Phenomenal persistence was anticipated into the mid 2700’s as we’d approach the holiday weekend. However the way it held together in the face of ‘protectionist’ omens from Commerce Secretary Ross, was altogether reflective of how this fearless market remains on a ‘mission’. 

What’s the mission? As unjustified as it is we have speculated it’s really a drive to recover everything (and then more) lost in the projected rocky late February action leading in the ‘flash crash’ drop we called for ideally occurring in early February. This market doesn’t even express concern about ‘protectionism and retaliation’,  but ultimately that’s a real issue.

A recovery from the high-level double bottom at the March S&P’s clearly developed 200-Day Moving Average? Yes, we thought so; although with it being too textbook, and at a high level we were (and are) unwilling just to throw caution to the wind and suggest high-level investing beyond the ‘trader only’ short-term rebound view expressed when calling for what I termed an ‘automatic rally’ off the double-bottom washout. Chasing it up here is now ludicrous; even if it manages to advance further. A serious question might be whether any further strength should be lightened up. 

This past week we called for Oil to rebound (it did a bit from high 50’s to the low 60’s); but by no means moving back toward 70 barring a crisis of course. And we thought that the S&P (and Nasdaq especially) needed oil stocks to assist their effort as traders rotated from techs into others in the well-oiled drill of using rotational shifts to prop up the market pattern.
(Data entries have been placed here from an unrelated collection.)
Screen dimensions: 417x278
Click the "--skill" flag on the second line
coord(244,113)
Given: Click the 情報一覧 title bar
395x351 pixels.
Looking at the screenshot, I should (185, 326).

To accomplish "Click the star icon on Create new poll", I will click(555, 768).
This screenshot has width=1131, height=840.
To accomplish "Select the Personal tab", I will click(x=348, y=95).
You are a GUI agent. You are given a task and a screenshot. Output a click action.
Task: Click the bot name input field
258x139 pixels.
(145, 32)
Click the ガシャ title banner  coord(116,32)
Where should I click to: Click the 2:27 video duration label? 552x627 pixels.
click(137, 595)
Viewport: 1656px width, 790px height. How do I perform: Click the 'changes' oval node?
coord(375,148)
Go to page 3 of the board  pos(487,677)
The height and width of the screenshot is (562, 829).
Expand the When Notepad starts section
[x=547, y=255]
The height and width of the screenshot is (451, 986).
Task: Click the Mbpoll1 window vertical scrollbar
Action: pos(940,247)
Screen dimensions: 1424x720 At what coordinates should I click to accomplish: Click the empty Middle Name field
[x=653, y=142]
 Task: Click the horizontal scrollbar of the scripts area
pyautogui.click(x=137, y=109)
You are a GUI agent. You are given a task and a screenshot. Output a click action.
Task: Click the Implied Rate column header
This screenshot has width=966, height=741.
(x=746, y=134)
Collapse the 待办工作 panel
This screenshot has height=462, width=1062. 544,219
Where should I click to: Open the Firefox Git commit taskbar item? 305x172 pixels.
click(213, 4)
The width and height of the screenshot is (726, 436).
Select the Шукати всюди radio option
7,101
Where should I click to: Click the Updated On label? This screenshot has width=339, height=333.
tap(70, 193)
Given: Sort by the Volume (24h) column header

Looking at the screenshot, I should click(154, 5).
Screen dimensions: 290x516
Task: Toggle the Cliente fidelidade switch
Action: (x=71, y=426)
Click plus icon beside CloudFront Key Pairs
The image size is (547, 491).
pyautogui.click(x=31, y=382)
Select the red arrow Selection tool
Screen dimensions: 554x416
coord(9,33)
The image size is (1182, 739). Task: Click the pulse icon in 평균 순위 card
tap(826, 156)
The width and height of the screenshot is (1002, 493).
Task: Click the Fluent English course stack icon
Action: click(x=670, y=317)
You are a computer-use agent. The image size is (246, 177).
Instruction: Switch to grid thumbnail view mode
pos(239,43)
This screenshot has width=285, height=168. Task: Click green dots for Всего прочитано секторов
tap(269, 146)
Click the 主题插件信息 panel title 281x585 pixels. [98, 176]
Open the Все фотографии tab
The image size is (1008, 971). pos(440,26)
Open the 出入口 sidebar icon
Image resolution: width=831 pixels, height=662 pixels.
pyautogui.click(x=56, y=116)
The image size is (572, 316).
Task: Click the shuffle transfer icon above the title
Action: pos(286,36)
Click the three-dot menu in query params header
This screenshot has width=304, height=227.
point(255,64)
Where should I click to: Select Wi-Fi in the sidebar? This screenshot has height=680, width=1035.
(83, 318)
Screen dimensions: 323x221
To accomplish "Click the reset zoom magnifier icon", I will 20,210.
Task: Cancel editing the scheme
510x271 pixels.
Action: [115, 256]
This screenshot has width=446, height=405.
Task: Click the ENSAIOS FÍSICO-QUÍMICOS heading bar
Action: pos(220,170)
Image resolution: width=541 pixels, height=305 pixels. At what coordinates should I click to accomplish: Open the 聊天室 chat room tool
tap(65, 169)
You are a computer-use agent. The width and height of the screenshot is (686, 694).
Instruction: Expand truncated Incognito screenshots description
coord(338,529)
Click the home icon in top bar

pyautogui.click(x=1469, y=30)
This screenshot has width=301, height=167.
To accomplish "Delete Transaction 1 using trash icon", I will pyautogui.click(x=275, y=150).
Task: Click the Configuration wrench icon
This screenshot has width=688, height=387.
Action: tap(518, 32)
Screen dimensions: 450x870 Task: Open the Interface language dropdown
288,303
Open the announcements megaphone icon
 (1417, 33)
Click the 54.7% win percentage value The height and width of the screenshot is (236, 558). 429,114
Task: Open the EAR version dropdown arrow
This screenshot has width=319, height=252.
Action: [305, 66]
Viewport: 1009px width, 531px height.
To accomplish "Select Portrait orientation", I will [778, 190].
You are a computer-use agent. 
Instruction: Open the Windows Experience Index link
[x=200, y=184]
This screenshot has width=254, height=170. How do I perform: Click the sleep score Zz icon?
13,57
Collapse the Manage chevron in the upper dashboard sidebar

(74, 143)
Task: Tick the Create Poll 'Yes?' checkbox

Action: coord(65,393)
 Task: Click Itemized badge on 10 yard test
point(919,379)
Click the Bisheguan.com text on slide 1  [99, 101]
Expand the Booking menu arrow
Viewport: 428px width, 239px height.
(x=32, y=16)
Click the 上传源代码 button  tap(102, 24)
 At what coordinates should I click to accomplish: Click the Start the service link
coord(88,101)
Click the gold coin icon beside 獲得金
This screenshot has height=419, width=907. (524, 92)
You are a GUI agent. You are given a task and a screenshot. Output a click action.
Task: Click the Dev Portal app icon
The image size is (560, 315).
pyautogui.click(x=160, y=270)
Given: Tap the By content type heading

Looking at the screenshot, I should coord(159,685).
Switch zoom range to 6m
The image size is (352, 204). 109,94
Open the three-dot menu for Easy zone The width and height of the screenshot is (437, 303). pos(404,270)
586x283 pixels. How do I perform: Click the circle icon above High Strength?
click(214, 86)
Free trade debates aren’t terribly impactful though they could be over a period of time. The levies proposed on steel and aluminum are not new from a broad sector area as there have been some. For several years, in addition, there have been political pressures to dissuade using cheap Chinese steel. I pointed to the San Francisco/Oakland Bay bridge as a case in point. However, additional levies might pressure private industry, which is being discouraged from global outsourcing in many ways now.